The types of ablation areas were classified independently by radiologists 1 and 2 (both with eight years of experience in MRI diagnosis). In cases of disagreement in classification between the two radiologists, the final decisions were made by radiologist 3 (10 years of experience in MRI diagnosis). All three radiologists were blinded to the patient’s information and post-treatment CE-T1WI images. The ablation areas on T2WI and DWI were respectively classified according to the following criteria (Figure 2): (1) type I, the ablation area had a relatively ill-defined rim which was either hyperintensity or hypointensity or unrecognizable; (2) subtype IIa, the ablation area had a well-defined rim which was hyperintensity; (3) and subtype IIb, the ablation area had a well-defined peripheral rim which was hypointensity. When evaluating the ablation areas, the central slice that could manifest the largest part of the ablation area was used and pretreatment images were selected as a reference. The consistency of the classification of the ablation areas between the two radiologists was evaluated using the kappa consistency test.
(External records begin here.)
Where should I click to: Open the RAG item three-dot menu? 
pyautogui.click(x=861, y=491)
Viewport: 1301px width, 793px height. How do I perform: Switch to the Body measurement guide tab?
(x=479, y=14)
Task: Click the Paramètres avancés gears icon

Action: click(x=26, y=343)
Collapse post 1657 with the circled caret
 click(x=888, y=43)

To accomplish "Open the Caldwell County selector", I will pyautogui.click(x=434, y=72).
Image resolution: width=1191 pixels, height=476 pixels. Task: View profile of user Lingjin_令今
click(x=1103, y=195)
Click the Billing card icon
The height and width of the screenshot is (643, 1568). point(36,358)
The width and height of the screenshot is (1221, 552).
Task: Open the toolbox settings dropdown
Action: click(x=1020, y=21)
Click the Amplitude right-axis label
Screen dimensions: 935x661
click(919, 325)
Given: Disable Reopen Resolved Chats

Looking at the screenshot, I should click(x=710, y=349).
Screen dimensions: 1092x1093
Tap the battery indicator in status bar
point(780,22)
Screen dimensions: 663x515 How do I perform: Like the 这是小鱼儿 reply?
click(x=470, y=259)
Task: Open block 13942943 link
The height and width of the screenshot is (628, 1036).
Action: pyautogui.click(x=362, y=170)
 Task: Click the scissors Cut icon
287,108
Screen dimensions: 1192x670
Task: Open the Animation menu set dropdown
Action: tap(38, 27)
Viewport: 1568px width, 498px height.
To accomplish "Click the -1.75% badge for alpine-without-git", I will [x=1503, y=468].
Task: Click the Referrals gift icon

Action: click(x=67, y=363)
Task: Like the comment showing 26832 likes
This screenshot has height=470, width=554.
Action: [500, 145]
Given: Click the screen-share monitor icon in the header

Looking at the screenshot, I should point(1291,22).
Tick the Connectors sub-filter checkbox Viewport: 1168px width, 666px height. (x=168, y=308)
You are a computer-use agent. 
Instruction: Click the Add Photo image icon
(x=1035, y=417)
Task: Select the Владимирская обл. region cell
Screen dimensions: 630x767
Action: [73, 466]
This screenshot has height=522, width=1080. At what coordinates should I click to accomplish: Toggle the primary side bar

Figure 2. T2WI (A1, B1, C1), DWI (A2, B2, C2), and CE-T2WI (A3, B3, C3) images post-treatment. As we can see, the subtype IIa and IIb ablation areas on T2WI or DWI had similar morphology with corresponding non-perfused area on CE-T1WI (B3 and C3).

The ablation volume on T2WI (V_T2WI), the ablation volume on DWI (V_DWI), and NPV were measured on post-treatment T2WI, DWI (b = 800 m²/s) and CE-T1WI. Adenomyosis volume was measured on pretreatment T2WI. The volumes were measured by delineating all the slices of the target areas using the ITK-SNAP 3.4 software (Cognitica, Philadelphia, PA, USA) and the volumes were calculated automatically (Figure 3). When measuring the type I ablation volumes, the regions with suspicious signal change at the rim should all be covered. For patients whose ablation areas were unrecognized, we defined the V_T2WI or V_DWI as 0 cm³. V_T2WI and V_DWI were compared to the corresponding NPV. Linear regression analysis was performed to assess their correlations.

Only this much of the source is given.